Huffing and puffing. Sweating profusely. Burning abdominal muscles and sore arms. Feel-good endorphins pulsing through your brain. All of these bodily responses can be used to describe a challenging workout — and, believe it or not, a rousing hookup. It's easy to compare the sensations of sex to those of a good workout, and it turns out they may have similar positive effects on your health.
"Sex certainly counts as a form of exercise, and sometimes even reaches the level of moderate exercise," says Tina M. Penhollow, PhD, MCHES, associate professor in the Department of Exercise Science and Health Promotion at Florida Atlantic University. But this entirely depends on the consistency and vigorousness of your usual sexual activities, she says. For example, slow or gentle sex is going to elicit a very different bodily response than, say, standing sex. And when it comes to improving your cardiovascular health and endurance, there's a big difference between having sex once a month versus a quickie once a day.

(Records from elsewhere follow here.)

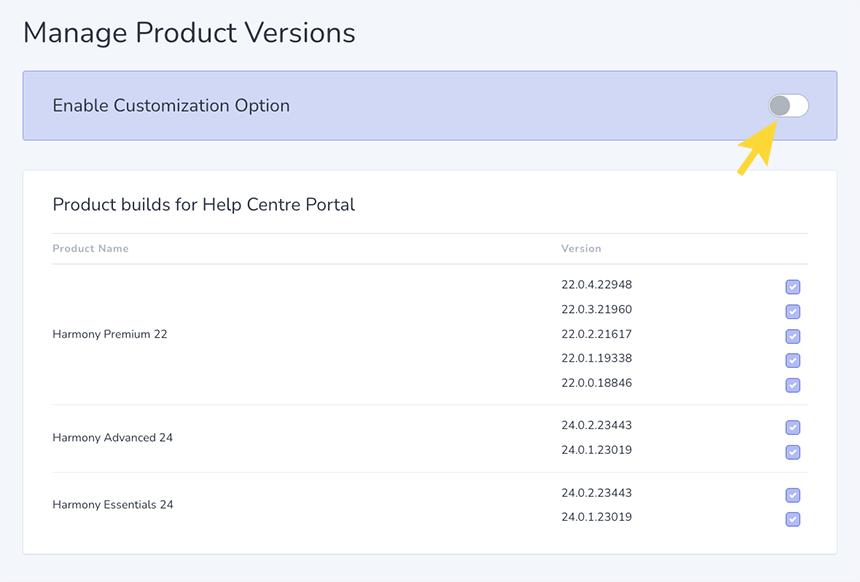Image resolution: width=860 pixels, height=582 pixels.
Task: Select the Harmony Essentials 24 product name
Action: coord(112,505)
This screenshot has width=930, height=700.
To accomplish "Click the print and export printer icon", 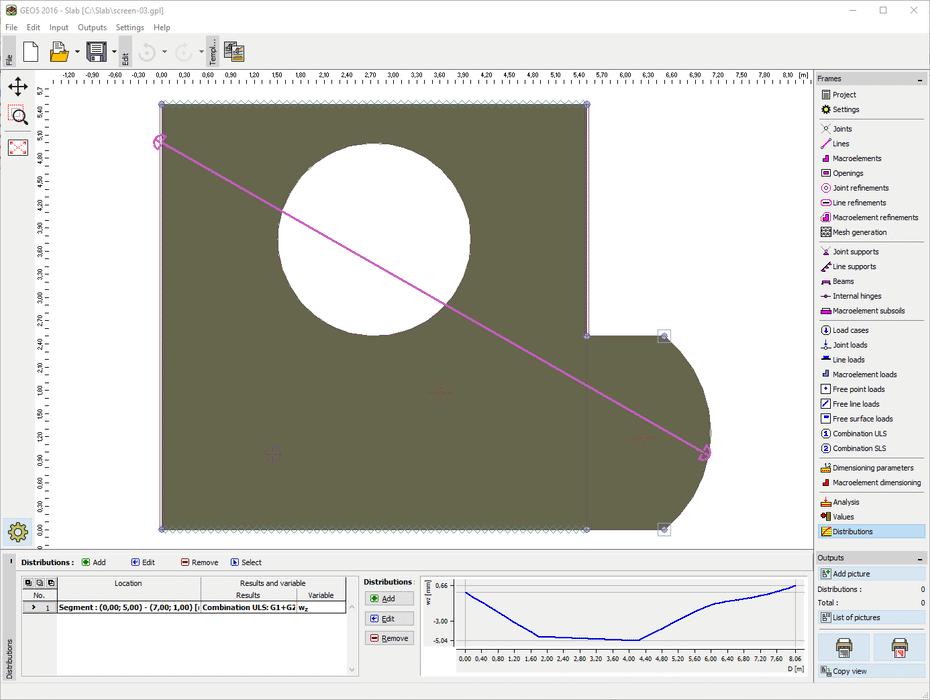I will pos(843,647).
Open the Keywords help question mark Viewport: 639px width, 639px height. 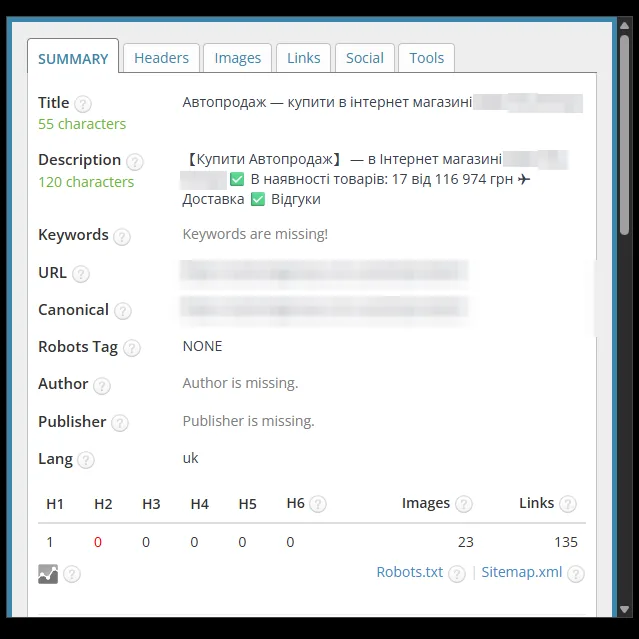point(122,237)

Some studies have actually examined how people's heart rates respond during one sex session. Typically, a person's heart rate peaks at the beginning of an orgasm, and returns to baseline 10 to 20 minutes afterwards. A small study suggests that during masturbation, women's heart rates increase 57% from the baseline when they orgasm — and you can assume that partnered sex would involve even more activity. That said, a 2007 study on heterosexual men and women found that people's heart rates and blood pressure were significantly lower during sex than during treadmill workouts, suggesting that sex has a "modest physical stress" on the body.
So, while sex does count as some activity, it's not exactly up to par with a typical workout, at least from a physiological standpoint. But it's worth noting that there's more to a "good workout" than just increased heart rate. Sometimes a workout helps you develop a new skill, or builds muscles that make your daily activities easier. Exercise also improves your mood, and can help you manage stress and anxiety. While those metrics aren't measurable like heart rate, they're still super important.
The bottom line: "Even the best sex life can not replace the importance of other physical exercise in one’s life," Dr. Pennhollow says. So, whether your usual sex routine involves back-breaking positions, or less pelvic thrusting than a Pilates class, you should still try to prioritise some exercise outside of the bedroom.